I was walking down the street recently with my headphones on. The music wasn’t loud enough so I turned the volume up, and then up some more, until suddenly I had the cringing realisation that my phone was on loudspeaker, so the sound was actually projecting out into the street.
Many of us have made this mistake at some point, and the level of embarrassment felt is in line with what we happen to be listening to at the time. It could be pretty bad: Musical Youth’s greatest hits, for example — or The Wiggles.
I maintain that I beat even that, however, because I was playing a recording of myself leyning the Torah portion I was learning.
I started to learn how to read from the Torah about four years ago and I still find it fantastically difficult, given that almost all the useful information — vowels, punctuation, the notes themselves — is missing from the scroll.
Twelve verses is about as much as I ever volunteer for — and even that takes me a good month of preparation, a few minutes each day. The most proficient Torah readers in my service regularly leyn thirty or forty verses — or even more — having taken far less time to prepare than I do for my few. As I watch them, I feel a combination of awe and personal inadequacy.
“It’s just practice,” they say, when I ask them what their secret is. “You get faster and faster at learning it the more you do it.”
They must be right, because so many people have told me the same thing — and I try to believe them… but given that one is learning a different portion each time, it’s hard to understand how practice makes the process quicker.
It still gives me huge satisfaction, though, to be able to take a small part in something that is happening in a similar way in shuls all around the world. (In my egalitarian minyan the fact that I happen to be a woman reading Torah is entirely irrelevant — it’s simply a non-issue.)
I don’t believe that the Torah was dictated by God to Moses on Mount Sinai … but I do believe in its value as the core text of the Jewish people, and in the beauty of carrying on a tradition of reading it out loud that has been in place for centuries.
The current system of Torah reading stems from the Masoretes, a group of scribes and scholars working between the 7th and 11th centuries CE. As well as adding vowels to the Hebrew as a way of fixing and passing on the way that it should be pronounced, they gave every word its own “cantillation note”.
Together, these notes form short musical phrases that illuminate the syntax, grammar, and sometimes even content of the text. Once you understand the system, they allow you to hear the pauses and full stops, to know where a word should be stressed and when something dramatic or important is happening.
My friend Helen, whom I met at Cambridge 25 years ago, is the child of a vicar, and because religion in general is an interesting subject to her, she’s always keen to learn about the peculiar goings-on in my Jewish life. I therefore explained to her about the process of Torah reading.

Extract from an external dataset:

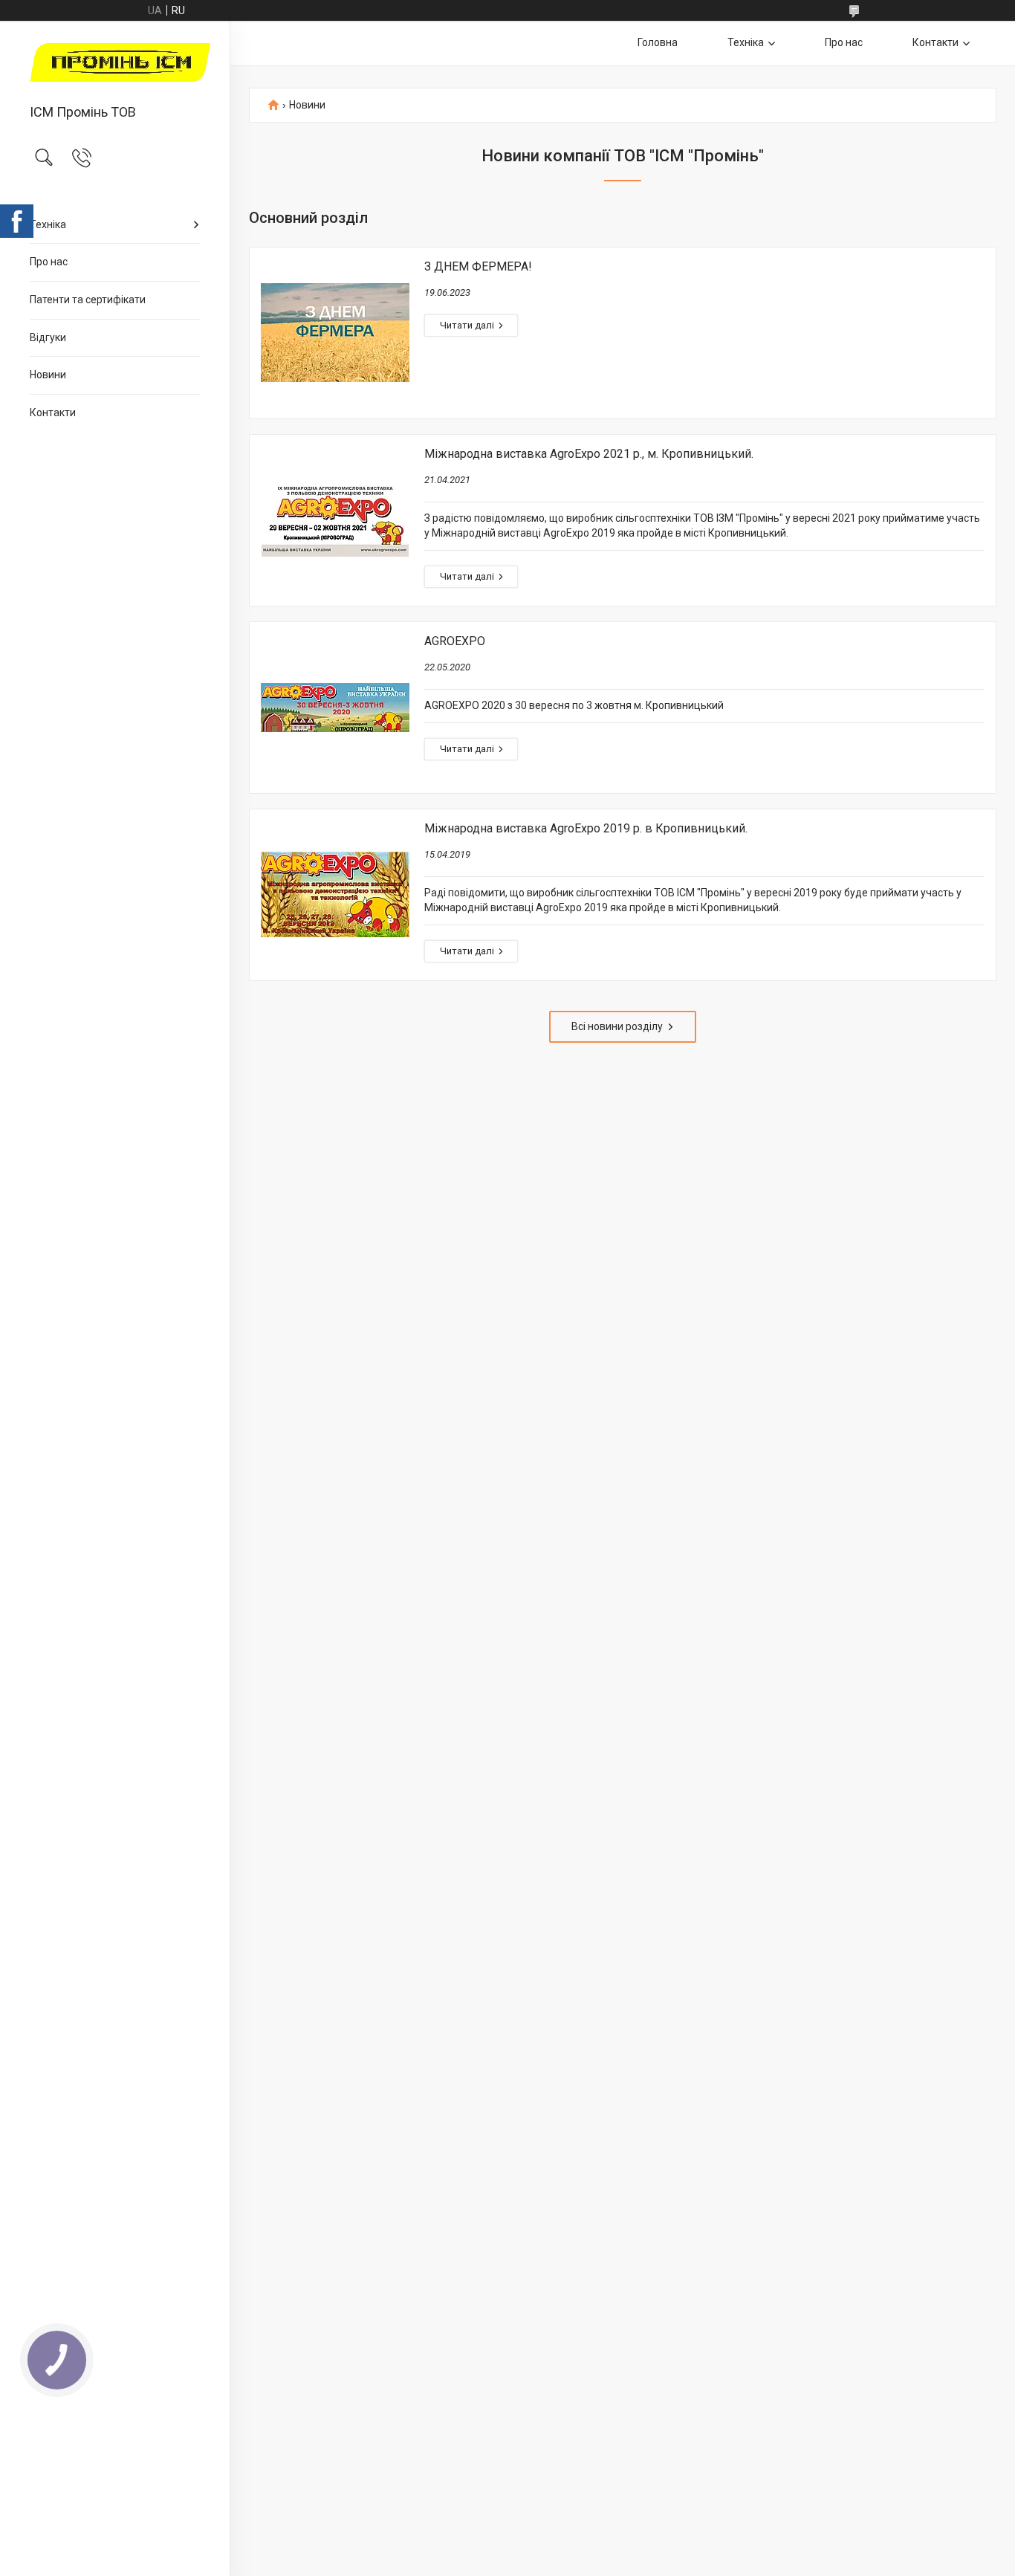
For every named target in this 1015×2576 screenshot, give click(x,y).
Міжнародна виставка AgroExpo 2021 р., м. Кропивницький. (588, 454)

“So the Hebrew in the scroll doesn’t have any vowels in it?” she clarified.
“That’s right.”
“Or punctuation?”
“Nope – no punctuation.”
“And each word has to be sung in a specific way — but that’s not written down either?”
“Correct.”
“And you’re not allowed to make any mistakes?”
“No — it has to be perfect.”
“Huh…”
Every single time I am sitting in the congregation waiting for my turn, I ask myself why oh why I am putting myself through this.
Will I panic and be faced with a sea of indecipherable text that I may as well never have seen before in my life?
Will I hesitate and stumble and need to be corrected again and again? Fortunately, the answer to date has always been ‘no’, but the possibility always hangs there.
And what really bothers me about this is the fact that I’m responsible in those few minutes for the congregation’s prayer experience. Whether they are using the time that I’m reading to follow along in the Hebrew or the English, to read the footnotes, to recede into their own internal space and think whatever thoughts they don’t usually have time for when not in shul — if I really mess things up, the jarring effect of that is bound to ruin the moment for them.
Of course, for those chatting to their friend next to them or wondering how long it is till Kiddush, it’s less of an issue. I don’t say that judgementally — some weeks, I am that person.
One thing is for sure, though. The version of myself that Helen knew at Cambridge all that time ago — who refused to attend JSoc even once and who never went near a shul — would have been utterly incredulous to learn that this is what she’d be spending her time doing twenty-five years in the future.